Hi Bernd,
nice to see you are trying Elasticsearch in Bielefeld!
Since here in Cologne we also moved from FAST to Elasticsearch I hope I can
give some hints.
On Friday, July 27, 2012 8:51:02 PM UTC+2, Bernd Fehling wrote:
Hi Jörg, how is going?
I already figured out how to convert my schema.xml from solr to
elasticsearch. It still needs some handwork.
I've reached 210 GB index size and looking now for splitting the index
which has to be done before reaching 250 GB index size.
The question is now "solr cloud" or elasticsearch?
Elasticsearch is easy on installing and full of nice cloud features, I did
never regret the decision I made early 2010 when Elasticsearch was at 0.5.1.
From what I could read, SolrCloud makes progress, but still needs much
love, in configuration and administration. We all look forward to
Lucene/Solr 4!
Any suggestions?
Biggest problem so far, ES can only load JSON, unbelievable!!!
Just for testing ES i have to write either a XML2JSON River or convert my
test data to JSON.
I don't know, may be i will contact you by phone and we can discuss this
misery.
Would indeed be nice, yes!

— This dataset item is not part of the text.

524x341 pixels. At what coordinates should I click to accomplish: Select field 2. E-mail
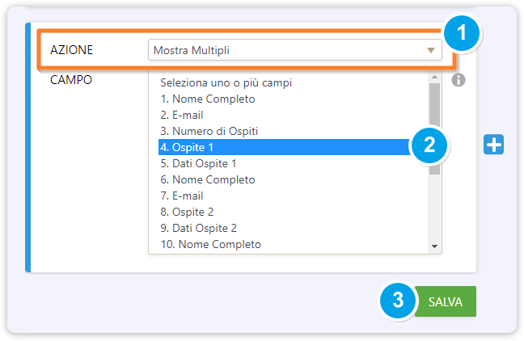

Maybe that's an opportunity for a
Bielefeld/Cologne search technology meeting again?
XML input was never a real problem here, since I always used an abstraction
layer to process bibliographic data, even back in FAST ESP times (it is
based on a resource/property model, very close to RDF, but without SPARQL,
I'm not using Jena or OpenRDF).
An XML river would be an idea! But as XML is just a syntax for "data in a
container format", such a river is mostly useless without the feature of
custom processing extensions for the data (similar to the XML pipeline
processing in FAST). Maybe by scripting XML to JSON? Do you have preference
for a JVM scripting language? Groovy would be a straightforward option,
since I am integrating Groovy scripts into my MAB/MARC converter.
Best regards,
Jörg